**ESERCIZIO:**
Riscrivi il testo sulla presentazione di Conte, tutto da "Mister c’è una" giù fino a "vincere da subito?", sostituendo "serietà" con "onestà".

Antonio Conte, la gratitudine del tecnico pugliese: “Napoli, che accoglienza! Io in debito con i tifosi. Ecco cosa vi prometto per il nuovo anno”

Mercoledì 26 Giugno 2024 è una data destinata a restare impressa nelle menti dei tifosi napoletani, il giorno in cui un nuovo ciclo ha ufficialmente inizio con la presentazione di Antonio Conte quale nuovo allenatore degli Azzurri. Il tecnico pugliese è stato presentato in pompa magna alle ore 15:15 al Teatro di Corte di Palazzo Reale, una cornice suggestiva e che ha conquistato il nuovo mister, il quale ha dato inizio alla conferenza stampa ringraziando l’intero ambiente: “Non ho mai visto niente del genere, nonostante abbia avuto una lunga carriera sia da calciatore che da allenatore. Nella mia vita sono abituato a ricevere questo affetto dopo che ho già dato qualcosa, qui invece è successo il contrario. Adesso spetta a me darmi da fare per restituire il calore riservatomi”. Il mister si è poi concesso alle domande dei molteplici giornalisti presenti per l’occasione, donando spunti interessanti sull’avventura che si appresta a vivere sulla panchina azzurra. Questi i momenti salienti della presentazione ufficiale di Antonio Conte come nuovo tecnico del Napoli:

Mister c’è una promessa che si sente di fare ai numerosi tifosi azzurri, in Italia e nel mondo?

“Ciò che mi sento di promettere ai napoletani è la serietà, una parola molto spesso sottovalutata. Prometto la serietà nel trasmettere ai calciatori le mie idee e i miei valori. La massima ambizione che ogni allenatore ha, al di là del vincere e fare la storia, è rendere felici i propri tifosi. I tifosi devono sentirsi rappresentati dalla propria squadra, e il mezzo che abbiamo io e i calciatori per farlo è giocare con uno stile e un atteggiamento che attragga le persone. Nel calcio c’è la vittoria e c’è la sconfitta, ma ciò che non deve mai mancare è l’impegno: quello deve essere massimo, a volte anche oltre il limite”.

Napoli è una realtà notoriamente difficile, ha in mente una strategia per provare a vincere da subito?

“Napoli come piazza è stata, è e sarà sempre passionale. Questa è la peculiarità di Napoli, la grande passione per la squadra e per la città. Noi come gruppo dobbiamo vedere questa passione dei tifosi come una responsabilità e dobbiamo fare il possibile per alimentarla ulteriormente. Il fuoco qui c’è sempre stato, noi dobbiamo cercare di renderlo ancora più grande”.

**VOCI FORNITE:**
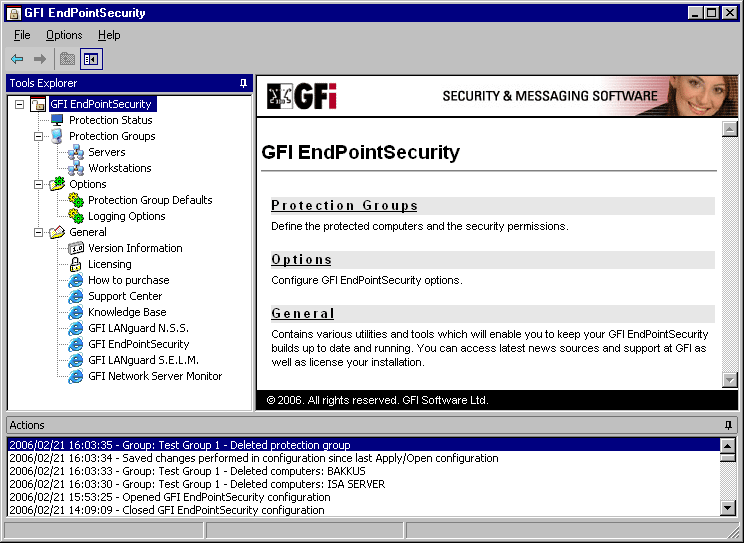Click the Servers group icon in tree

click(x=76, y=152)
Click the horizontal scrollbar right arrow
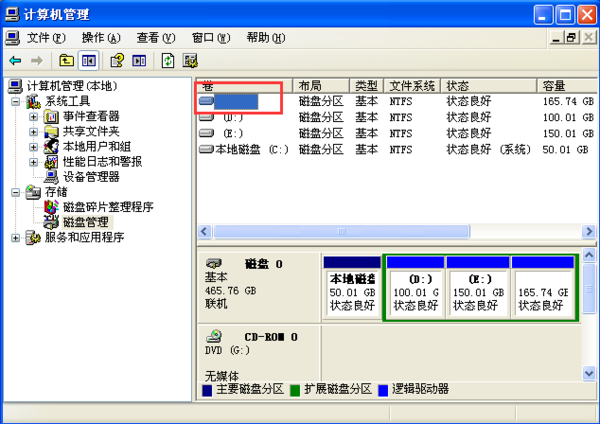600x424 pixels. point(589,232)
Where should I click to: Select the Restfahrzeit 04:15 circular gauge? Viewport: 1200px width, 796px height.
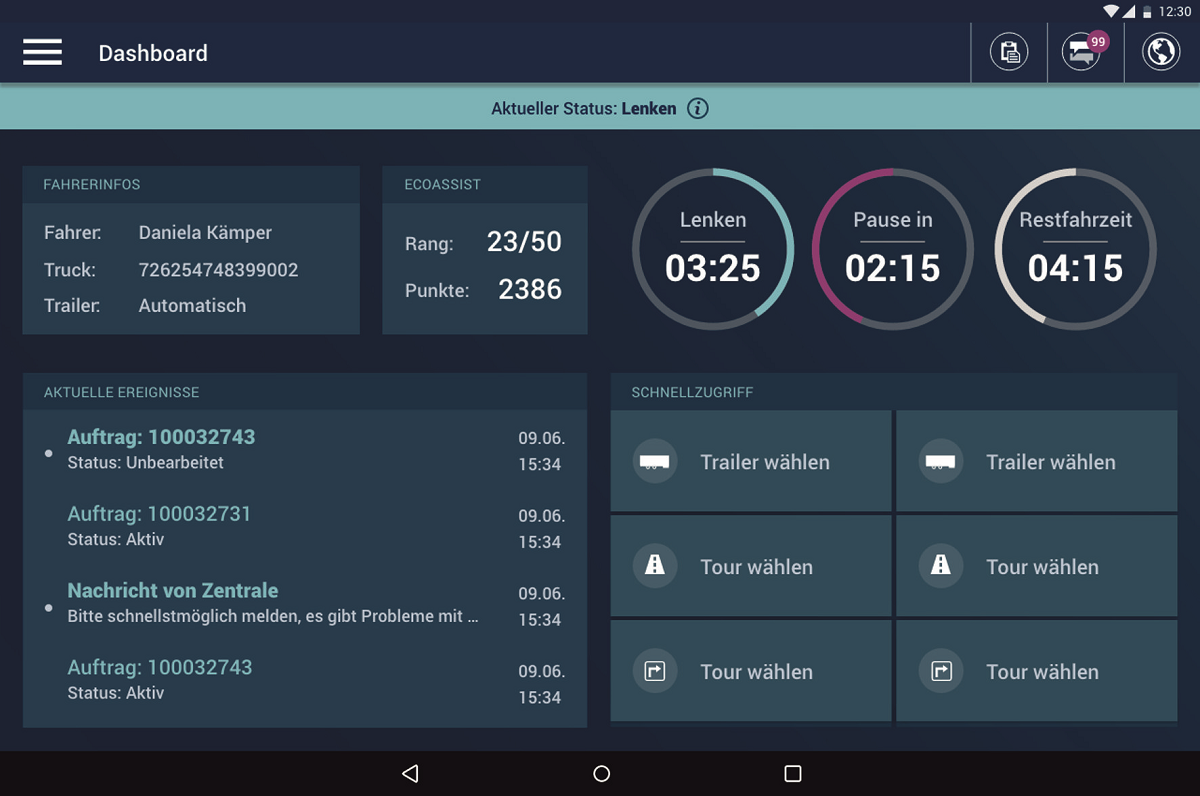point(1075,248)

**RISULTATO:**
Mister c’è una promessa che si sente di fare ai numerosi tifosi azzurri, in Italia e nel mondo?

“Ciò che mi sento di promettere ai napoletani è la onestà, una parola molto spesso sottovalutata. Prometto la onestà nel trasmettere ai calciatori le mie idee e i miei valori. La massima ambizione che ogni allenatore ha, al di là del vincere e fare la storia, è rendere felici i propri tifosi. I tifosi devono sentirsi rappresentati dalla propria squadra, e il mezzo che abbiamo io e i calciatori per farlo è giocare con uno stile e un atteggiamento che attragga le persone. Nel calcio c’è la vittoria e c’è la sconfitta, ma ciò che non deve mai mancare è l’impegno: quello deve essere massimo, a volte anche oltre il limite”.

Napoli è una realtà notoriamente difficile, ha in mente una strategia per provare a vincere da subito?